Tinacos en una capital seca

Se ve hasta ostentoso para efectos de propaganda hasta preelectoral: decenas de tinacos contendores de agua copando la plaza cívica de Chilpancingo. El mensaje gubernamental municipal, seguramente, es que se cuenta con una administración solidaria, que apoya la economía familiar, y qué mejor que poner en venta, presuntamente a bajo costo, esos tinacos de los que, por cierto, nada se sabe quién los suministra, cómo se dio el proceso de triangulación para que los aproveche económicamente el gobierno sustituto, y que se está haciendo con lo recaudado por ese programa que, de social, no tiene nada.

Un programa del gobierno sustituto de Gustavo Alarcón que sí tiene mucho de populismo electorero pero que, de paso, continúa burlándose de una ciudadanía que sigue protestando en las calles porque es lo que ha faltado para llenar esos tinacos: el agua que debiera mandar la Comisión de Agua Potable y Alcantarillado de Chilpancingo –Capach- a las tomas domiciliarias, lo que no hace con regularidad y ahora hasta con más sospechas crecientes, en el sentido de que alguien, algún o algunos funcionarios del gobierno municipal, o cercanos al propio alcalde panista-priista, pudieran estar aprovechando esta falta de suministro –que puede ser real o artificial por motivaciones económicas- para echar a andar la vendimia particular a través de las pipas de agua, que por ello han aumentado su demanda y más en temporadas del año como esta, antes del inicio formal de las lluvias hasta dentro de unos meses; semanas en que la carencia se agrava y, a la par de no haber ni gestiones ni soluciones tanto del gobierno sustituto como de la paramunicipal –un área llena de incompetentes directivos y una base laboral añosa y burocratizada-, a la que le siguen protestando como este mismo lunes, donde se reportaron al menos dos protestas de colonos y vecinos de los tanques de agua de la Capach en la Viguri, en medio –como siempre, de manera desesperante- de una total falta de respuesta de burócratas municipales, ahora más rebasados para evitar esa clase de protesta crecientes.
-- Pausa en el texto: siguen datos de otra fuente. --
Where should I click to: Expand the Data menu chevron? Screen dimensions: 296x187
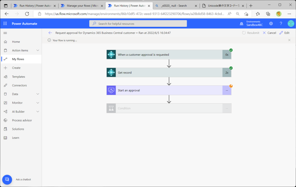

Chilpancingo agrava su menor disponibilidad de agua potable para su creciente población y, en demostración de una insensibilidad que raya en la burla, el gobierno del alcalde sustituto no sólo ha sido incapaz de gestionar o anunciar algún proyecto relevante en materia de suministro –nada se ha sabido del tan cacareado proyecto de traer agua del río Papagayo-, sino que basa parte de sus políticas públicas en recordarle a “beneficiarios” que en medio de la grave carencia al menos tendrán a la mano un tinaco presuntamente a bajo costo, que podrá servir de adorno en los patios pero no para acopiar agua, al menos no con regularidad por parte de la Capach, en una crisis que aumenta, como van en aumento las protestas como este inicio de semana, en un contexto al menos sospechoso porque vox populi insiste en que hay más de un ‘ganón’, además de las y los propios concesionarios, con la comercialización del agua en pipas particulares. Mientras en el gobierno del alcalde imprevisto Gustavo Alarcón no tienen vergüenza en recordarle a sus “beneficiarios” que no tienen agua, pero sí tinacos nuevos, hay una ciudadanía que muy seguramente está guardando esta clase de agravios para cobrar la debida y necesaria factura el próximo año, tanto al edil que dicen que quiere reelegirse, como a los mediocres aspirantes ahora haciéndola de síndicos y regidores, totalmente intrascendentes, por cierto.